» **Stated goal**: Reproduce these lines exactly, everything from the line containing "Open Системные настройки in Launchpad grid" down to the line containing "Enable the データ表示".

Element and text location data

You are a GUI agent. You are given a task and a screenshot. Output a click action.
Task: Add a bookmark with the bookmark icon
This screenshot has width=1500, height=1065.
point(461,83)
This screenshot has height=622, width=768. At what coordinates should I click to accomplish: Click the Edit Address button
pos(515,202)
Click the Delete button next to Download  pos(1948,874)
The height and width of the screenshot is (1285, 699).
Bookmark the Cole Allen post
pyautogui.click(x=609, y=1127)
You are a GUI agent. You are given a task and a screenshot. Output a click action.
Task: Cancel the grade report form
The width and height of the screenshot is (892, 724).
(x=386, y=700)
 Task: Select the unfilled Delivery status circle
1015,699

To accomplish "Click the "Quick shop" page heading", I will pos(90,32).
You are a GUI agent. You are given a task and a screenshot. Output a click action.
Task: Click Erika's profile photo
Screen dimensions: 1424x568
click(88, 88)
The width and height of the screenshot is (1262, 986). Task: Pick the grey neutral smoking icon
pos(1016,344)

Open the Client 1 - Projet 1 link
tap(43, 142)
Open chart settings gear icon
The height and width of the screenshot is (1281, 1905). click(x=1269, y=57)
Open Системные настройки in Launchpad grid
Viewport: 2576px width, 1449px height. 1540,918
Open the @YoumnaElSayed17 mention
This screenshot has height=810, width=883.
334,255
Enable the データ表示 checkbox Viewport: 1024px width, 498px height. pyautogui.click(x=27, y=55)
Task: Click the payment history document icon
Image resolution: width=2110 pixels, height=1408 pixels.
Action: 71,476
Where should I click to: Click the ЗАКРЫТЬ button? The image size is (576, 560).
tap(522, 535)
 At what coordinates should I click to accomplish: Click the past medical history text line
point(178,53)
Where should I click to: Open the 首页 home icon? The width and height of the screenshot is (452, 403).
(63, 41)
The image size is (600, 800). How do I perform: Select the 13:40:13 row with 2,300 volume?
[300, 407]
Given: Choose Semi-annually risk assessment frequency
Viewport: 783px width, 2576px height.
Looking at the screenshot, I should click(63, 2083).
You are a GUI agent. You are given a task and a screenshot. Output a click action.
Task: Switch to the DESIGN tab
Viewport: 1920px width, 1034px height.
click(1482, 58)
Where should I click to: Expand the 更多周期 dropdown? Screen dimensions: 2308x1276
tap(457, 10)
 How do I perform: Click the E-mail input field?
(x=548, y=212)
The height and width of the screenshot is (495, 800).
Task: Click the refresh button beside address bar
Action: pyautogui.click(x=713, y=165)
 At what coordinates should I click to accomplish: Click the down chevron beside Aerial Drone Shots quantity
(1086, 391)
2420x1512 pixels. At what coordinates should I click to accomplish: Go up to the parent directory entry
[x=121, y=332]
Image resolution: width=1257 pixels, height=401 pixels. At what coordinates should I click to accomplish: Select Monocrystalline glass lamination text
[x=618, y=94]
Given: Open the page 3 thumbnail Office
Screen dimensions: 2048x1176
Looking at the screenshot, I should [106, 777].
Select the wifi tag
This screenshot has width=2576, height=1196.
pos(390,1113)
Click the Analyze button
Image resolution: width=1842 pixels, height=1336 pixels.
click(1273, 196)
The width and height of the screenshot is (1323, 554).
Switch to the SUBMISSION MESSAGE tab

» **Answer below**:
Open Системные настройки in Launchpad grid
Viewport: 2576px width, 1449px height. 1540,918
Open the @YoumnaElSayed17 mention
This screenshot has height=810, width=883.
334,255
Enable the データ表示 checkbox Viewport: 1024px width, 498px height. pyautogui.click(x=27, y=55)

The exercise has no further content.